O segundo movimento é externo: o “boom” de novas fusões que chegaram ao conselho no início do ano. Segundo levantamento feito pelo economista João Paulo Garcia Leal, dobrou o número de negócios que chegaram ao Cade, na comparação entre as oito primeiras sessões de 2009 com este ano. O salto foi de 83 novas fusões, entre janeiro e abril do ano passado, quando os empresários ainda avaliavam os efeitos da crise global, para 172 novos negócios nas oito primeiras sessões deste ano.
Para Leal, tanto aumentou o número de fusões quanto cresceu a complexidade dos negócios. As aquisições feitas pelo Pão de Açúcar, a compra da Sadia e a união entre a Braskem e a Qattor “são casos que demandam análises mais pormenorizadas dos mercados envolvidos”. “São fusões que envolvem vários mercados geográficos”, disse Leal. Isso significa que a Seae terá que avaliar todas as cidades afetadas por essas fusões. Os técnicos terão de situar os mercados em que as empresas atuam no mapa do Brasil para verificar os riscos de oligopólios locais. Eventualmente, podem indicar a necessidade de venda de fábricas ou lojas em algumas cidades.

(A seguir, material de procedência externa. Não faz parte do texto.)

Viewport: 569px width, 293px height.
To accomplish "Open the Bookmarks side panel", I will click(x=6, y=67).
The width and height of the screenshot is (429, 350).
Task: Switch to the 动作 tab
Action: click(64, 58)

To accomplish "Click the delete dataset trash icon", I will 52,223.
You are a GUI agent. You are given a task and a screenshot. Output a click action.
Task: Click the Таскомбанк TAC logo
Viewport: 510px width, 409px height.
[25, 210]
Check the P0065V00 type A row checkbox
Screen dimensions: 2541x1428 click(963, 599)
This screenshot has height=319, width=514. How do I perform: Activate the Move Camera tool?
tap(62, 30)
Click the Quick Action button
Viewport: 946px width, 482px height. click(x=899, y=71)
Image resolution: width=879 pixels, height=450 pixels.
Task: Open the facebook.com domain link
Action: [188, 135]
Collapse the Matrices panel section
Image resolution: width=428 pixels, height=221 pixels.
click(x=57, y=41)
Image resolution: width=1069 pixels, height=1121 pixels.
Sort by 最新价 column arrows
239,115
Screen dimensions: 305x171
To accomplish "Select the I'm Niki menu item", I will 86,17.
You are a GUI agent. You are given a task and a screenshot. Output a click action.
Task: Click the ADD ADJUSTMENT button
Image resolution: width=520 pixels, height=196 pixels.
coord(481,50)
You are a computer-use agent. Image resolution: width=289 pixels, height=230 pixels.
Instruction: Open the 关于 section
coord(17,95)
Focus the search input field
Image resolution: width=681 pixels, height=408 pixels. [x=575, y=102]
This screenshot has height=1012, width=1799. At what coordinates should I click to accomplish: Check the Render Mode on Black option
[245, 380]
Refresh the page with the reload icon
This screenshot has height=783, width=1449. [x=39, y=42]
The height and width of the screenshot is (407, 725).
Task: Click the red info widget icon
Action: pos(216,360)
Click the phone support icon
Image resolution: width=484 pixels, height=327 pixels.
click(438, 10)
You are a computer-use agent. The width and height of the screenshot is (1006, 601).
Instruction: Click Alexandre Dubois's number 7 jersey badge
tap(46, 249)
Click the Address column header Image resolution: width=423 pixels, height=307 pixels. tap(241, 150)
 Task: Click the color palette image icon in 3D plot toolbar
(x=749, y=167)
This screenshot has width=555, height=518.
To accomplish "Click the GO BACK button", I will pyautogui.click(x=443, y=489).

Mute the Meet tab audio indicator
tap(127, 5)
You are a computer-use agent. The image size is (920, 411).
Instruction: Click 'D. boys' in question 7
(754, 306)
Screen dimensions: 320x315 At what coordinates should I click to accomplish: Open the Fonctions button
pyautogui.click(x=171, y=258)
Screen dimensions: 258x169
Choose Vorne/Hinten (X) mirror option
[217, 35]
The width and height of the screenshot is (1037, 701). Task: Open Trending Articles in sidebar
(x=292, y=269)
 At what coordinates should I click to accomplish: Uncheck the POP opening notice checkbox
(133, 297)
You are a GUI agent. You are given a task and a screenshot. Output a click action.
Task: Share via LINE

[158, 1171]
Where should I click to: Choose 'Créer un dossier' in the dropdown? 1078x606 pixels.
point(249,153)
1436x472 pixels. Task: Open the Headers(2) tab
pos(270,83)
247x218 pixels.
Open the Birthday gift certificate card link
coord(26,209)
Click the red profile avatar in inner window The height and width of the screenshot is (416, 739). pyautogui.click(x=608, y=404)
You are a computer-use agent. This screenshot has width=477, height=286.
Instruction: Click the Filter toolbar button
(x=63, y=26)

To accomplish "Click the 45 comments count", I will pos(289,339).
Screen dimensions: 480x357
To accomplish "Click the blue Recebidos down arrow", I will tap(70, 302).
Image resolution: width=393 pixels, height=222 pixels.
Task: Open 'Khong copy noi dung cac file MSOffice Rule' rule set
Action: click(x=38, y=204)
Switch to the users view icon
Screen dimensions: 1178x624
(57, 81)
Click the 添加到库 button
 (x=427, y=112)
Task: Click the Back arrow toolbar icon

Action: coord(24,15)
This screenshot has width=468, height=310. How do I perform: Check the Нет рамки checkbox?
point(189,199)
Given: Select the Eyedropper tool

“O que me surpreendeu foi a coincidência de surgir vários casos complexos num curto período de tempo”, afirmou. “Em 2002, Nestlé-Garoto foi o negócio do ano”, lembrou. “Agora, não”, completou Leal. Há vários negócios do ano e muitos ainda poderão surgir, o que só aumenta o desafio do Cade de responder a esse movimento.